After Ron’s disappearance, his father and his fiancée both made enquiries to the Army in 1942 with the hope of finding out what happened to him but to no avail.  I can’t explain why the Army couldn’t determine his whereabouts as he was in Kavieng Hospital when he died and then was buried so there would have been records of both of these events.  No doubt the Mission would have had records of the casualties in their charge as well.  Jim Bridges obviously found some records to be able to specifically name the 5 commandos who were seriously wounded on the 21st January and taken to Lemakot…and he was then able to report on what happened to each one of them.  Whatever the reason, I am thankful that we now know that Ron wasn’t captured and executed, that he didn’t drown when the Montevideo Maru sank and that he didn’t die alone, starving and sick in the jungle.  I’m so thankful that we now know that he was being cared for and that he didn’t die alone. 

Ron's mother was sent the “Mother’s & Widow’s” Badge in 1946.  

Ron had two brothers who also served in WW2.  Milton was in the RAAF and was killed in a flying accident in England in June 1944.  Thirteen days after his death he was awarded the Distinguished Flying Cross having flown 30 combat missions over Europe.  The other brother Len, my father-in-law, served in the Army within Australia and was discharged in 1943. 

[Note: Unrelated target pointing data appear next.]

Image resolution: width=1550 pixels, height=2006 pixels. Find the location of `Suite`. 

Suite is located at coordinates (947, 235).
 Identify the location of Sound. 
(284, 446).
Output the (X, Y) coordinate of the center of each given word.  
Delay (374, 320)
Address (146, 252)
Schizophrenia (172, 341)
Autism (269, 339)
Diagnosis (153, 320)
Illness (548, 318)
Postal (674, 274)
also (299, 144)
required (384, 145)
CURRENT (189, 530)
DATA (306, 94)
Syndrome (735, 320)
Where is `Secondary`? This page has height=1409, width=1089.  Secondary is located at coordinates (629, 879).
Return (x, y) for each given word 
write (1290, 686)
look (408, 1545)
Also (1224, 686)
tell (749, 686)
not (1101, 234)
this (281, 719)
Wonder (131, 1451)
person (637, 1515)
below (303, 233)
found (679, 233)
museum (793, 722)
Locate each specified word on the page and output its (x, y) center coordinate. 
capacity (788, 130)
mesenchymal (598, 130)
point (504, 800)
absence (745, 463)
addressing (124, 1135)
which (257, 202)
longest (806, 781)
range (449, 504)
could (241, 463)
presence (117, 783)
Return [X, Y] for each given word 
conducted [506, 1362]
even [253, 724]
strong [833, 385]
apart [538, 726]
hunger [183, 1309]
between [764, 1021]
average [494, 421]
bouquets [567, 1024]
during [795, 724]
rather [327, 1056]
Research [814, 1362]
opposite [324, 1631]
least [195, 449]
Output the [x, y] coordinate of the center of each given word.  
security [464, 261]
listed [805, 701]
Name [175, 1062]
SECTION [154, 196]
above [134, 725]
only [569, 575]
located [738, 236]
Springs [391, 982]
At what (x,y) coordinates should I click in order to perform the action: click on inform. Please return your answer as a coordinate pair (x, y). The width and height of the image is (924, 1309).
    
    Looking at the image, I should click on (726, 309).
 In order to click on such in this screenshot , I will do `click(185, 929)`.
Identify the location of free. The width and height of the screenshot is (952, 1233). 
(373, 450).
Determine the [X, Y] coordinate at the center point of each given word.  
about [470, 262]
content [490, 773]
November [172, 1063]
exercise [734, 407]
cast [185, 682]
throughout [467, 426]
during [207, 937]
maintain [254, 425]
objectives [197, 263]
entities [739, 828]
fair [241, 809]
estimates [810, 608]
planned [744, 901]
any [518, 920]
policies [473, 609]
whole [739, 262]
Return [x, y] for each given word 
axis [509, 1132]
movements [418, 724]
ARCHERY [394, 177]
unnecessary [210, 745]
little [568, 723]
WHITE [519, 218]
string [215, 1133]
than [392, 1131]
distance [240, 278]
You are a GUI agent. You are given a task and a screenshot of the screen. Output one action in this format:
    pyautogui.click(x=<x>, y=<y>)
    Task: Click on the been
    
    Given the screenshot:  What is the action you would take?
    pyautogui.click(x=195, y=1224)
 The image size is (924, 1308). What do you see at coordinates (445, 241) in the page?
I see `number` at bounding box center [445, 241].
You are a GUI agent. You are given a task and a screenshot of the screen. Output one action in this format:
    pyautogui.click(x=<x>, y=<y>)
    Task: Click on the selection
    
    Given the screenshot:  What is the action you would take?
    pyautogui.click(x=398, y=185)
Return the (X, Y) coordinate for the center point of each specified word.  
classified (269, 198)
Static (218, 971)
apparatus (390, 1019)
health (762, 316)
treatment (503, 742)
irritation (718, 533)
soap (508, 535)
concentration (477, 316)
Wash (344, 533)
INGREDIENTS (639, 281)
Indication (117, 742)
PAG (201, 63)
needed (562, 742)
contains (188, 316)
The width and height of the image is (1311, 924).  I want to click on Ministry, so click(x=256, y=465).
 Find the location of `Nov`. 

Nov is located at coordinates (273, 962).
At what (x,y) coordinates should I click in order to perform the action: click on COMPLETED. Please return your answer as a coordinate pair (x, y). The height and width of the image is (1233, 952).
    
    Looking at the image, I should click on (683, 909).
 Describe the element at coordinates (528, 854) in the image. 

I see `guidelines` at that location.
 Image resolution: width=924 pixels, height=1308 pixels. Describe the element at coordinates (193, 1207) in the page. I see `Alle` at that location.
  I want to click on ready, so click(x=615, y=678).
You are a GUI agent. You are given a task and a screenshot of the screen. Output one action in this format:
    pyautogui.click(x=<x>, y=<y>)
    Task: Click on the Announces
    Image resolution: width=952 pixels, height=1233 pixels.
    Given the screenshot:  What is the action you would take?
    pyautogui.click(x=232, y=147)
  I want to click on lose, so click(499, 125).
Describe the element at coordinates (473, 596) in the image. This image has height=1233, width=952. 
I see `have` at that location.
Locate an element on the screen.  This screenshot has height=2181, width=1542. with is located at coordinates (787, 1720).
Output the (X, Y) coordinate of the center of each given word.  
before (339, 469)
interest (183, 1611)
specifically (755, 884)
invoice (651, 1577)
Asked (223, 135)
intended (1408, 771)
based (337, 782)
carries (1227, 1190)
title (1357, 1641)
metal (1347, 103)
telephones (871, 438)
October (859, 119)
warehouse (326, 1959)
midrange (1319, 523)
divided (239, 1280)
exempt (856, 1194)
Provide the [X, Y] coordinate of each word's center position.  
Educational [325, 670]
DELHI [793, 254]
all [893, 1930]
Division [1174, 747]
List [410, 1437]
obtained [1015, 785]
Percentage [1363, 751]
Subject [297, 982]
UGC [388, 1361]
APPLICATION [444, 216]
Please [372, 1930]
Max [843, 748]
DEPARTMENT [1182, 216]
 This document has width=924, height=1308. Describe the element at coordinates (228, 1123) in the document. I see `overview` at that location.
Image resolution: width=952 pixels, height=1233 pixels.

Ron’s name appears on the 14th Panel of the Memorial at the Rabaul War Cemetery in New Guinea and, along with all those who served in the 1st Independent Company.  It’s also on the Australian Commando Memorial at Tidal River VIC where Ron did his training.  His name appears, alongside that of his brother Milton, on three memorials in Helidon QLD and on the Roll of Honour at the Australian War Memorial in Canberra ACT. 

Ronald Burton Smith was awarded for service in WW2 the Australia Service Medal 1939-1945, Australia Defence Medal, War Medal 1939-1945 and the 1939-1945 Star.

NOTE OF THANKS: I wish to pay tribute to Jim Bridges, the author of “People of the Plaque” who passed away on the 7th January 2020.  Without his tireless, meticulous research and documentation, our family would never have known the fate of Ron.  We are, and will always be, forever grateful to Jim for bringing us closure and peace of mind.